• Task brief: Return every line of the listing below verbatim, with no changes.

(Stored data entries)
# # # #
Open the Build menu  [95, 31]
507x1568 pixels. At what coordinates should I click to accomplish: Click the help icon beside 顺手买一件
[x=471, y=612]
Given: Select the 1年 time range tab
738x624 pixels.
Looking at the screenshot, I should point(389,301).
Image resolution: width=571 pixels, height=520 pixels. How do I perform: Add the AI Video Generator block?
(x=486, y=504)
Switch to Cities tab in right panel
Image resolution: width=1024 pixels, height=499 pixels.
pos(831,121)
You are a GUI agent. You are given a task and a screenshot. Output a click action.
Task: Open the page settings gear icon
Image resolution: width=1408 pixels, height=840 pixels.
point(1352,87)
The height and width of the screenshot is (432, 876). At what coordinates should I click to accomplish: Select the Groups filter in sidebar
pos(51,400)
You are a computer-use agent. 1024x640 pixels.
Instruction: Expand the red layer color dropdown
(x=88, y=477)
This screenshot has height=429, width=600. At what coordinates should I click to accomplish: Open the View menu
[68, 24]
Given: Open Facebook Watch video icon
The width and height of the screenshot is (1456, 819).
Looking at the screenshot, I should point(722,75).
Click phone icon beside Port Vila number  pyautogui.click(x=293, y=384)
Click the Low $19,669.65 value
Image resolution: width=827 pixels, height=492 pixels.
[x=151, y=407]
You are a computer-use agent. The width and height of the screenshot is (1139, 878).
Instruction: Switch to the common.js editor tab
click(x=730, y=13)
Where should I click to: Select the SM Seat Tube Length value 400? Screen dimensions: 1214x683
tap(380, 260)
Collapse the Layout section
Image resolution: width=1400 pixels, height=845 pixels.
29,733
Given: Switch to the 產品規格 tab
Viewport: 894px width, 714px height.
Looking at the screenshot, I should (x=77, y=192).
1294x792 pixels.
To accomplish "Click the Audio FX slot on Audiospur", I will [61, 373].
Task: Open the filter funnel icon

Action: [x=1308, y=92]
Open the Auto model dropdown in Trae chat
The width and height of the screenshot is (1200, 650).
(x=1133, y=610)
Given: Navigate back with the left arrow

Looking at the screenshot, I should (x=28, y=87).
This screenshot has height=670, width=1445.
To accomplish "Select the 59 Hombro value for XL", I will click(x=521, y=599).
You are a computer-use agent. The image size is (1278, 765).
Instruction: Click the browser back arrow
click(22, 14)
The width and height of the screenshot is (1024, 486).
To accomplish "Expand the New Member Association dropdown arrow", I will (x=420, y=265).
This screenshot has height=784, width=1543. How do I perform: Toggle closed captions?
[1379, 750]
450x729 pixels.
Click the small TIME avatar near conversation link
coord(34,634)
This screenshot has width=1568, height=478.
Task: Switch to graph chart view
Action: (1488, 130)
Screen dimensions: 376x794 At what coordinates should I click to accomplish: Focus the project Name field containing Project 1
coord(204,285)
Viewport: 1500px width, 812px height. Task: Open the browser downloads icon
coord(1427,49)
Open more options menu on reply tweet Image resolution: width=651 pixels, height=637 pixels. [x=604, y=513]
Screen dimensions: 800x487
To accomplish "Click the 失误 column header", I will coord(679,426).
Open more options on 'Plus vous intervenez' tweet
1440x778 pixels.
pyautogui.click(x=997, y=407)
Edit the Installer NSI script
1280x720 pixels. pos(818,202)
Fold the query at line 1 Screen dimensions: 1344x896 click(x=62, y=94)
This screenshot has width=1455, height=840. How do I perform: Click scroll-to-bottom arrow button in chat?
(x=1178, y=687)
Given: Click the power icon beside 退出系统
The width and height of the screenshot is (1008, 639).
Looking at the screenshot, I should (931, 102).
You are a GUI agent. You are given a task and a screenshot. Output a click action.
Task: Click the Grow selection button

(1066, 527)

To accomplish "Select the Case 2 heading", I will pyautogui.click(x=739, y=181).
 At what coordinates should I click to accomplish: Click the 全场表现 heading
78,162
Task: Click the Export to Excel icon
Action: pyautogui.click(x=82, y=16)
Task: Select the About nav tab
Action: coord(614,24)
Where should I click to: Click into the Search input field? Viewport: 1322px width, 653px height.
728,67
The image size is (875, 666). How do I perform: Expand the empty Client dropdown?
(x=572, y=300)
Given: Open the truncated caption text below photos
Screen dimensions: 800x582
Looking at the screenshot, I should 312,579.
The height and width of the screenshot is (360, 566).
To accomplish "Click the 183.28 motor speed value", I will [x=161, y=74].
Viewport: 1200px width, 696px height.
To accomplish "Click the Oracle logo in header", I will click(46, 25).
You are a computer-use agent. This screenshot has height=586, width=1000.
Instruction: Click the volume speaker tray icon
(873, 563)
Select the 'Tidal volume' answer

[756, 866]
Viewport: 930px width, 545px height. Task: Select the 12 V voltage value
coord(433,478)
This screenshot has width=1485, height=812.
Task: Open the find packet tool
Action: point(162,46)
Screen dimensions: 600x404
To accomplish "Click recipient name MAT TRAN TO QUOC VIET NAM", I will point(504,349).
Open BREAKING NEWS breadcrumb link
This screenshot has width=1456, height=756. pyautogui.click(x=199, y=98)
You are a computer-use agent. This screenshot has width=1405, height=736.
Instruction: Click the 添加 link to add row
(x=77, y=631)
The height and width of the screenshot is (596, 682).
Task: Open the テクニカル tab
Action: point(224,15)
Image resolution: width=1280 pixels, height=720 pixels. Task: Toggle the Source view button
# # # #
• Problem solution:
Open the Build menu  [95, 31]
507x1568 pixels. At what coordinates should I click to accomplish: Click the help icon beside 顺手买一件
[x=471, y=612]
Given: Select the 1年 time range tab
738x624 pixels.
Looking at the screenshot, I should point(389,301).
Image resolution: width=571 pixels, height=520 pixels. How do I perform: Add the AI Video Generator block?
(x=486, y=504)
Switch to Cities tab in right panel
Image resolution: width=1024 pixels, height=499 pixels.
pos(831,121)
You are a GUI agent. You are given a task and a screenshot. Output a click action.
Task: Open the page settings gear icon
Image resolution: width=1408 pixels, height=840 pixels.
point(1352,87)
The height and width of the screenshot is (432, 876). At what coordinates should I click to accomplish: Select the Groups filter in sidebar
pos(51,400)
You are a computer-use agent. 1024x640 pixels.
Instruction: Expand the red layer color dropdown
(x=88, y=477)
This screenshot has height=429, width=600. At what coordinates should I click to accomplish: Open the View menu
[68, 24]
Given: Open Facebook Watch video icon
The width and height of the screenshot is (1456, 819).
Looking at the screenshot, I should point(722,75).
Click phone icon beside Port Vila number  pyautogui.click(x=293, y=384)
Click the Low $19,669.65 value
Image resolution: width=827 pixels, height=492 pixels.
[x=151, y=407]
You are a computer-use agent. The width and height of the screenshot is (1139, 878).
Instruction: Switch to the common.js editor tab
click(x=730, y=13)
Where should I click to: Select the SM Seat Tube Length value 400? Screen dimensions: 1214x683
tap(380, 260)
Collapse the Layout section
Image resolution: width=1400 pixels, height=845 pixels.
29,733
Given: Switch to the 產品規格 tab
Viewport: 894px width, 714px height.
Looking at the screenshot, I should (x=77, y=192).
1294x792 pixels.
To accomplish "Click the Audio FX slot on Audiospur", I will [61, 373].
Task: Open the filter funnel icon

Action: [x=1308, y=92]
Open the Auto model dropdown in Trae chat
The width and height of the screenshot is (1200, 650).
(x=1133, y=610)
Given: Navigate back with the left arrow

Looking at the screenshot, I should (x=28, y=87).
This screenshot has height=670, width=1445.
To accomplish "Select the 59 Hombro value for XL", I will click(x=521, y=599).
You are a computer-use agent. The image size is (1278, 765).
Instruction: Click the browser back arrow
click(22, 14)
The width and height of the screenshot is (1024, 486).
To accomplish "Expand the New Member Association dropdown arrow", I will (x=420, y=265).
This screenshot has height=784, width=1543. How do I perform: Toggle closed captions?
[1379, 750]
450x729 pixels.
Click the small TIME avatar near conversation link
coord(34,634)
This screenshot has width=1568, height=478.
Task: Switch to graph chart view
Action: (1488, 130)
Screen dimensions: 376x794 At what coordinates should I click to accomplish: Focus the project Name field containing Project 1
coord(204,285)
Viewport: 1500px width, 812px height. Task: Open the browser downloads icon
coord(1427,49)
Open more options menu on reply tweet Image resolution: width=651 pixels, height=637 pixels. [x=604, y=513]
Screen dimensions: 800x487
To accomplish "Click the 失误 column header", I will coord(679,426).
Open more options on 'Plus vous intervenez' tweet
1440x778 pixels.
pyautogui.click(x=997, y=407)
Edit the Installer NSI script
1280x720 pixels. pos(818,202)
Fold the query at line 1 Screen dimensions: 1344x896 click(x=62, y=94)
This screenshot has width=1455, height=840. How do I perform: Click scroll-to-bottom arrow button in chat?
(x=1178, y=687)
Given: Click the power icon beside 退出系统
The width and height of the screenshot is (1008, 639).
Looking at the screenshot, I should (931, 102).
You are a GUI agent. You are given a task and a screenshot. Output a click action.
Task: Click the Grow selection button

(1066, 527)

To accomplish "Select the Case 2 heading", I will pyautogui.click(x=739, y=181).
 At what coordinates should I click to accomplish: Click the 全场表现 heading
78,162
Task: Click the Export to Excel icon
Action: pyautogui.click(x=82, y=16)
Task: Select the About nav tab
Action: coord(614,24)
Where should I click to: Click into the Search input field? Viewport: 1322px width, 653px height.
728,67
The image size is (875, 666). How do I perform: Expand the empty Client dropdown?
(x=572, y=300)
Given: Open the truncated caption text below photos
Screen dimensions: 800x582
Looking at the screenshot, I should 312,579.
The height and width of the screenshot is (360, 566).
To accomplish "Click the 183.28 motor speed value", I will [x=161, y=74].
Viewport: 1200px width, 696px height.
To accomplish "Click the Oracle logo in header", I will click(46, 25).
You are a computer-use agent. This screenshot has height=586, width=1000.
Instruction: Click the volume speaker tray icon
(873, 563)
Select the 'Tidal volume' answer

[756, 866]
Viewport: 930px width, 545px height. Task: Select the 12 V voltage value
coord(433,478)
This screenshot has width=1485, height=812.
Task: Open the find packet tool
Action: point(162,46)
Screen dimensions: 600x404
To accomplish "Click recipient name MAT TRAN TO QUOC VIET NAM", I will point(504,349).
Open BREAKING NEWS breadcrumb link
This screenshot has width=1456, height=756. pyautogui.click(x=199, y=98)
You are a computer-use agent. This screenshot has width=1405, height=736.
Instruction: Click the 添加 link to add row
(x=77, y=631)
The height and width of the screenshot is (596, 682).
Task: Open the テクニカル tab
Action: point(224,15)
Image resolution: width=1280 pixels, height=720 pixels. Task: Toggle the Source view button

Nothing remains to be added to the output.